If you also have data from a survey, you'll need to decide how to code the data before computing the correlations. For example, if respondents were given choices of Strongly Disagree, Somewhat Disagree, Neither Agree nor Disagree, Somewhat Agree, and Strongly Agree, you could assign codes of 1, 2, 3, 4, and 5, respectively (or, mathematically equivalent from the perspective of correlation, scores of -2, -1, 0, 1, and 2). However, other codings are possible, such as -4, -1, 0, 1, 4. Changes in codings tend to have little effect, except when extreme.

Treatment of missing values

The data that we use to compute correlations often contain missing values. This can either be because we did not collect this data or don’t know the responses. Various strategies exist for dealing with missing values when computing correlation matrixes. A best practice is usually to use multiple imputation.
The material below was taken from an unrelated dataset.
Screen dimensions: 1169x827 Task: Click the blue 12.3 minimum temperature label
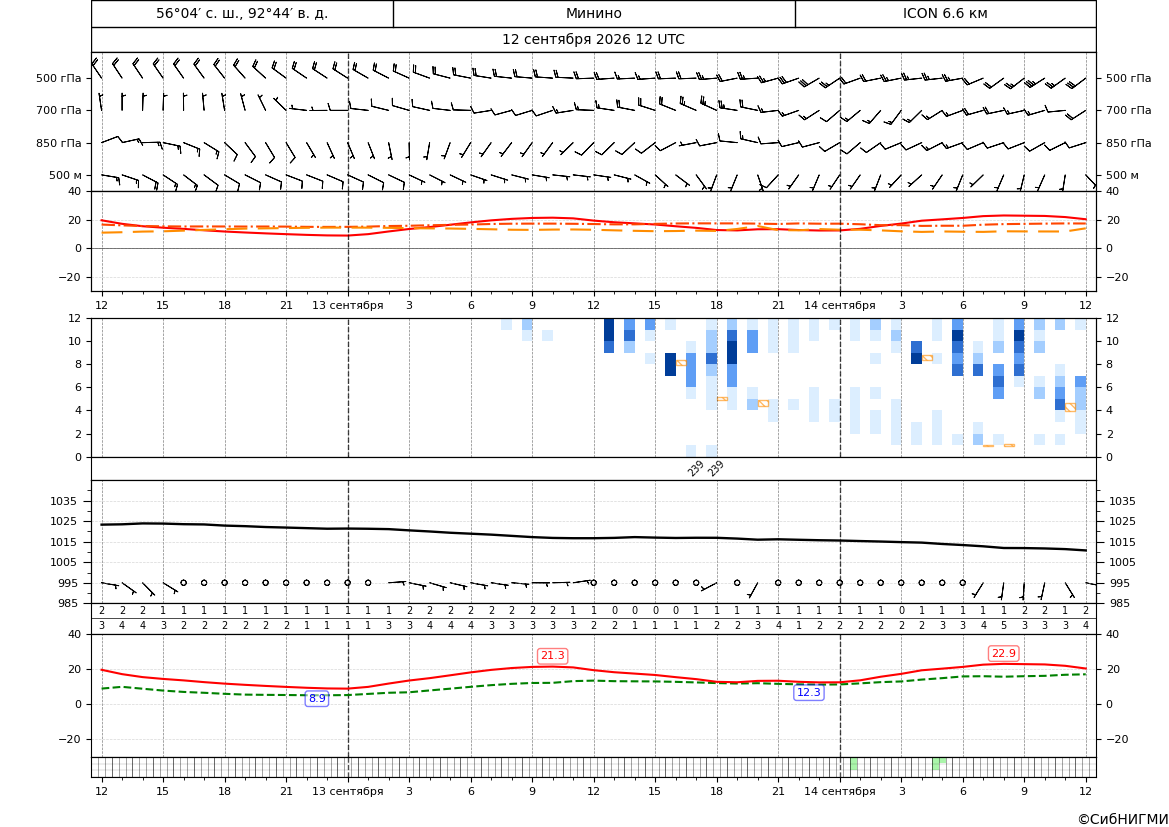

However, people more commonly use pairwise missing values (sometimes known as partial correlations). This involves computing correlation using all the non-missing data for the two variables. Alternatively, some use listwise deletion, also known as case-wise deletion, which only uses observations with no missing data. Both pairwise and case-wise deletion assume that data is missing completely at random. This is why multiple imputation is generally the preferable option.

 

Create your own correlation matrix

 

Presentation

When presenting a correlation matrix, you'll need to consider various options including:

  • Whether to show the whole matrix, as above or just the non-redundant bits, as below (arguably the 1.00 values in the main diagonal should also be removed).
  • How to format the numbers (for example, best practice is to remove the 0s prior to the decimal places and decimal-align the numbers, as above, but this can be difficult to do in most software).
  • Whether to show statistical significance (e.g., by color-coding cells red).
  • Whether to color-code the values according to the correlation statistics (as shown below).
  • Rearranging the rows and columns to make patterns clearer.